Per tutto questo vale ricordare che la posta in gioco è enorme. Come dicevamo, va ben al di là di questo paese. Riguarda tutte le donne musulmane che cercano la loro via nell’alveo dell’Islam, che si vedono e si sentono musulmane, che amano la fede in cui sono cresciute, ma che sentono di doverne dare un’interpretazione nuova, che renda possibile l’interazione con la sfera maschile e con le altre culture su basi di vera libertà e responsabilità individuali. Mi sembra quasi di vedere, mutatis mutandis, i fermenti che nel mondo cattolico aveva dischiuso il Concilio Vaticano secondo (dove sono finiti?) quando negli anni Sessanta e Settanta le donne cattoliche si battevano per liberarsi del peso che era stato sulle loro spalle per secoli, pur volendo salvare la propria fede (ho visto che è appena uscito un libro su una teologa di allora, Adriana Zarri, che era avanti di mille anni, anche rispetto a oggi). Le donne afgane, le ragazze di Kabul, sono l’avanguardia di queste donne, direi dell’Islam che potrebbe essere, del mondo che verrà, dove religione e convivenza civile non sono ossimori. Questo è in ballo in Afghanistan: come le donne di un mondo enorme e variegato tale quello dell’Islam si sentano nel mondo di oggi e quale vita vogliano costruirsi. Basta dare un’occhiata all’Instagram della giornalista fuggita negli Stati Uniti perché minacciata dai talebani dopo che ha coperto i negoziati in Qatar per conto di una televisione di Kabul.

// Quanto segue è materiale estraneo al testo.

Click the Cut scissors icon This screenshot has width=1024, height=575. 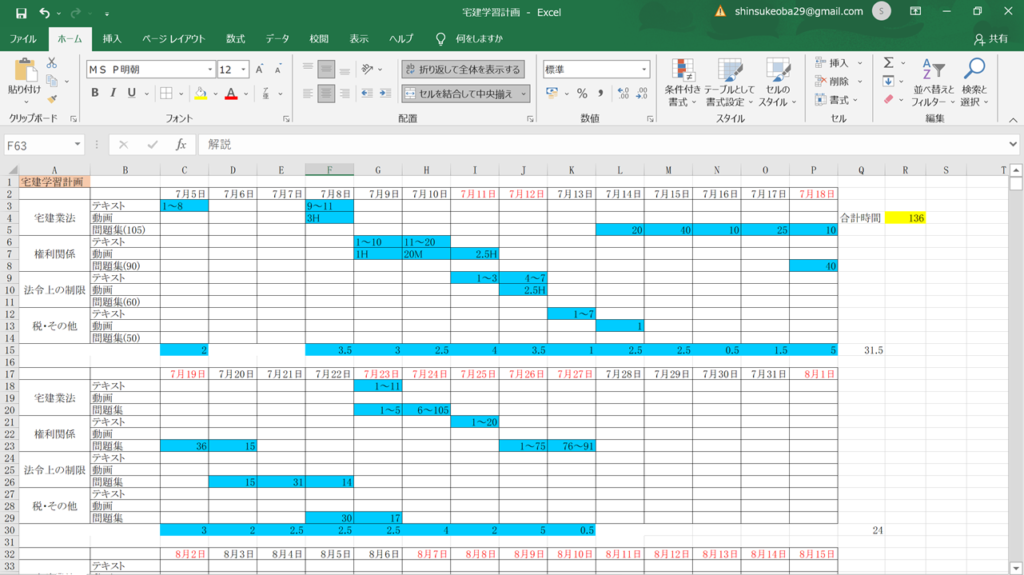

Vorrei tanto essere libero di andare ogni tanto nella Kabul idealizzata dalle amiche afgane, che amano il proprio paese, per bere il succo di melograno, per andare a visitare una galleria, per rilassarmi nei giardini di Babur. Purtroppo, la Kabul del quotidiano d’ora in avanti sarà più simile alla città martoriata descritta da Atiq Rahimi nel suo I portatori d’acqua. Case e strade polverose, colline e montagne pietrose, niente acqua, violenza diffusa.

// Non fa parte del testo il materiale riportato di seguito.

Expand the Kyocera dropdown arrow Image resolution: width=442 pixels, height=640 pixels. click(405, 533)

Spero di tornarci presto però. Il nostro lavoro continua, in un’ampia provincia del paese. Produciamo, con una rete di artigiane, artigiani e agricoltori un sacco di cose, dallo zafferano, alla frutta secca, alla seta. E non ci fermiamo nemmeno in questa situazione: la rete produttiva che abbiamo creato continua ad operare nonostante tutto perché è parte della società afgana. L’abbiamo co-creata con tante persone afgane perché si sostenga da sola, senza bisogno di tanti esperti venuti da fuori. È diretta e gestita da personale afgano. Siamo di nuovo al lavoro, da due giorni. Cerchiamo un dialogo con chiunque, per rimanervi. Ciò che conta adesso è la continuità. Avere pazienza e continuare con il lavoro.
Non so come sarà l’Afghanistan di domani. Ma spero che possa rimanervi un po’ di posto anche per la diplomazia, per il dialogo. E di farne parte.